Saturday, April 30, 2011

Women in the Arts

It was a good day to get out of Bethesda ...

all photos by C. G. Wagner unless otherwise noted
... so I finally got myself downtown to the National Museum of Women in the Arts. I signed up for membership about a year ago or so, and even donated them some extra money recently. Figured it was about time I saw what they were all about. And I even remembered to bring my membership card! I couldn't find my Philips Collection card, so that decided things.

NMWA is an easy subway ride: exit at Metro Center via 13th Street, and it's just a couple of blocks up to New York Avenue. You'll know you're in the right neighborhood when you see this:

which is the New York Avenue Sculpture Project featuring the whimsical figures by Niki de Saint Phalle.

**Stated problem**: Continue the blog post about a trip to the National Museum of Women in the Arts, starting after its final sentence. The data that follows was taken from a separate source.

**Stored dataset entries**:
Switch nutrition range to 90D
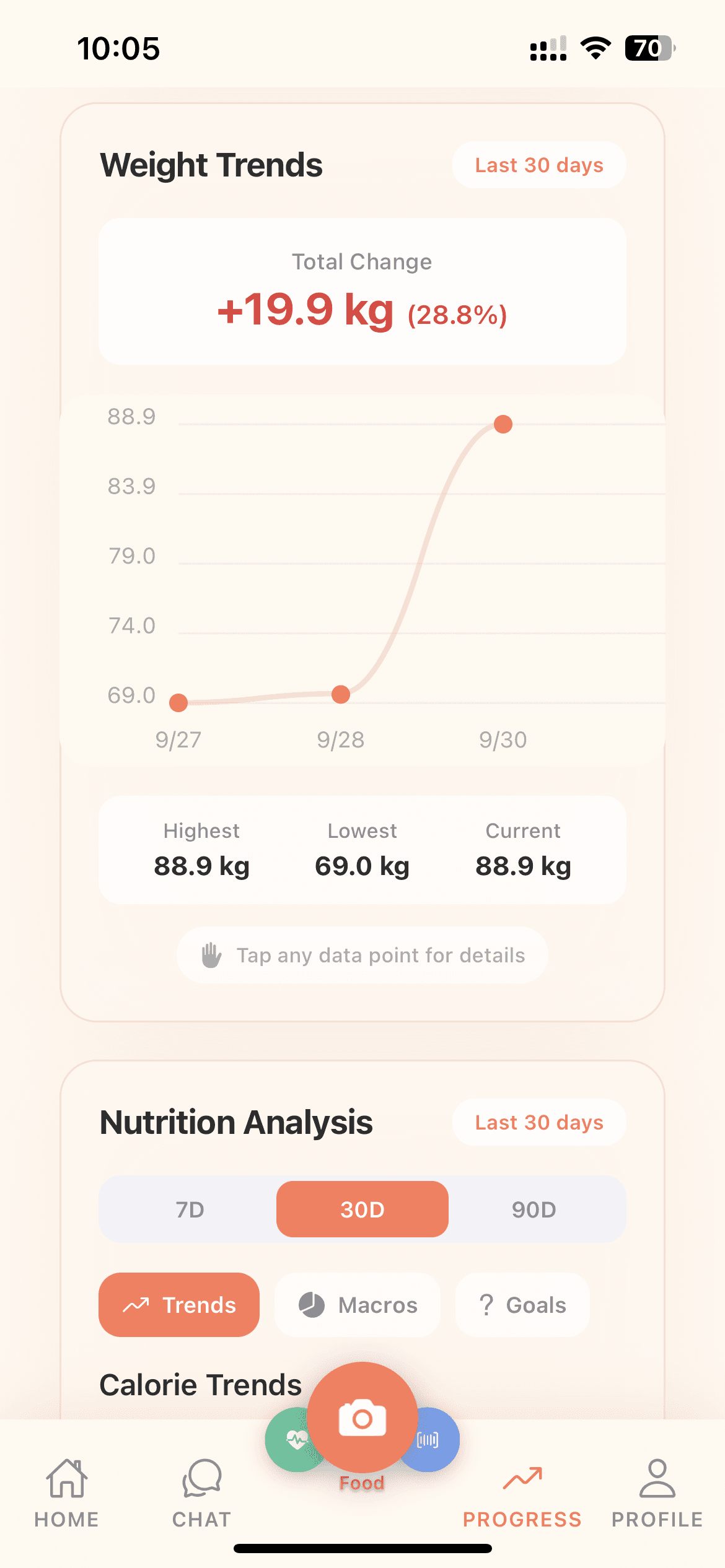tap(534, 1209)
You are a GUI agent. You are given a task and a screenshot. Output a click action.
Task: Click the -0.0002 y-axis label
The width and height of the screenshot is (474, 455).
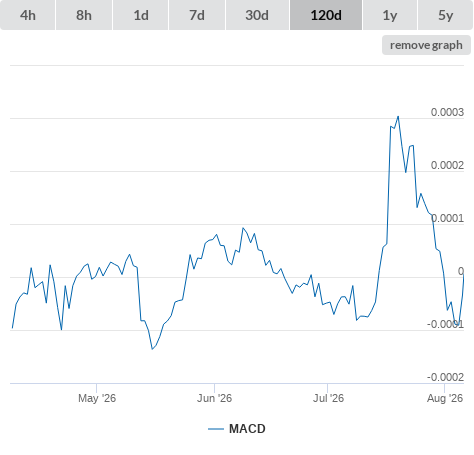pyautogui.click(x=445, y=377)
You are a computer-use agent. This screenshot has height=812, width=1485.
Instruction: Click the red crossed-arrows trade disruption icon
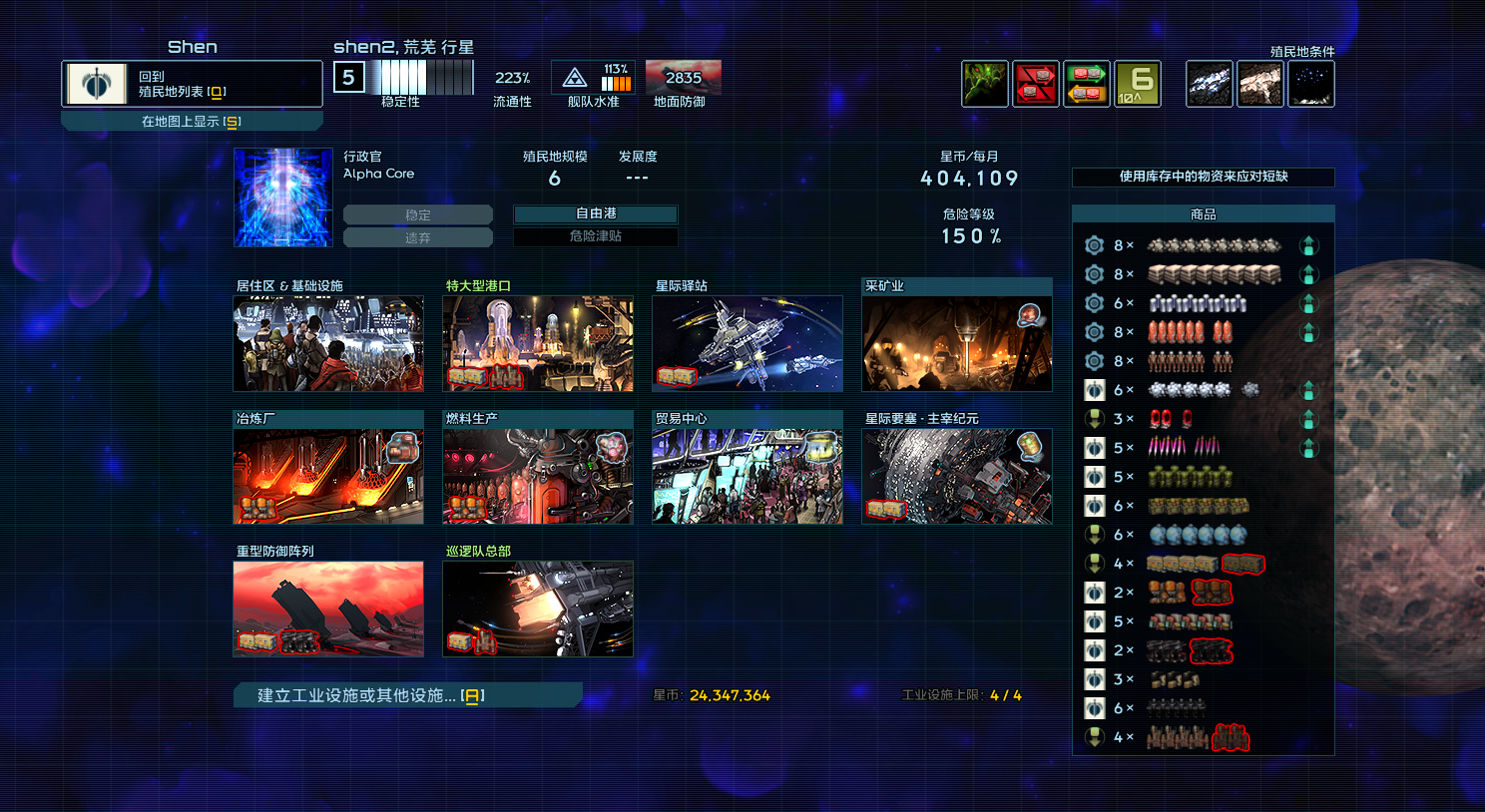tap(1035, 84)
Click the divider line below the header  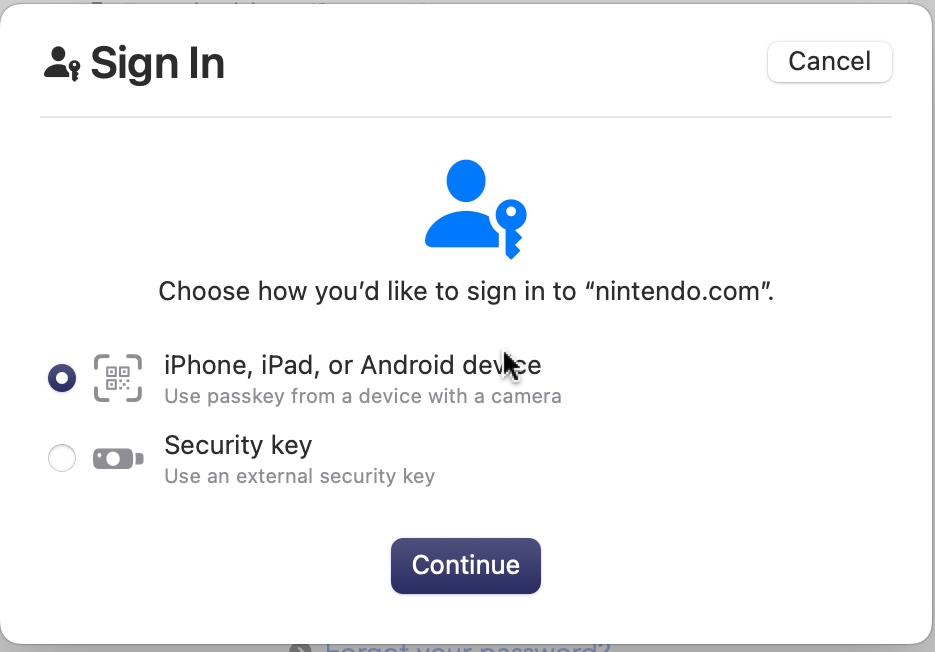(x=465, y=117)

**Written response**:
Since I hadn't done any homework before going, I planned to just take the exhibitions, permanent and otherwise, as they came (or as I came to them). And the first thing was a neat display of the jewelry of Paloma Picasso, with a video featurette wherein she describes her experience choosing stones to work with at Tiffany's. I loved how she talks about the warmth of the gold and the joy of the colors that all come from the earth, explaining that the craftsmanship of working with the stones and metal is what connects us to them and gives them warmth.

As objects meant to be worn, these pieces of jewelry are functional. Viewing these reminded me of the objects over at the Freer Gallery that I visited a few weeks ago (and haven't gotten around to writing about or posting photos - sorry), in that you can trace the history of civilizations through how we feel about the objects in our lives and how they make us feel. What is jewelry for, exactly? Its beauty brings joy, and we borrow its beauty to enhance our own joy.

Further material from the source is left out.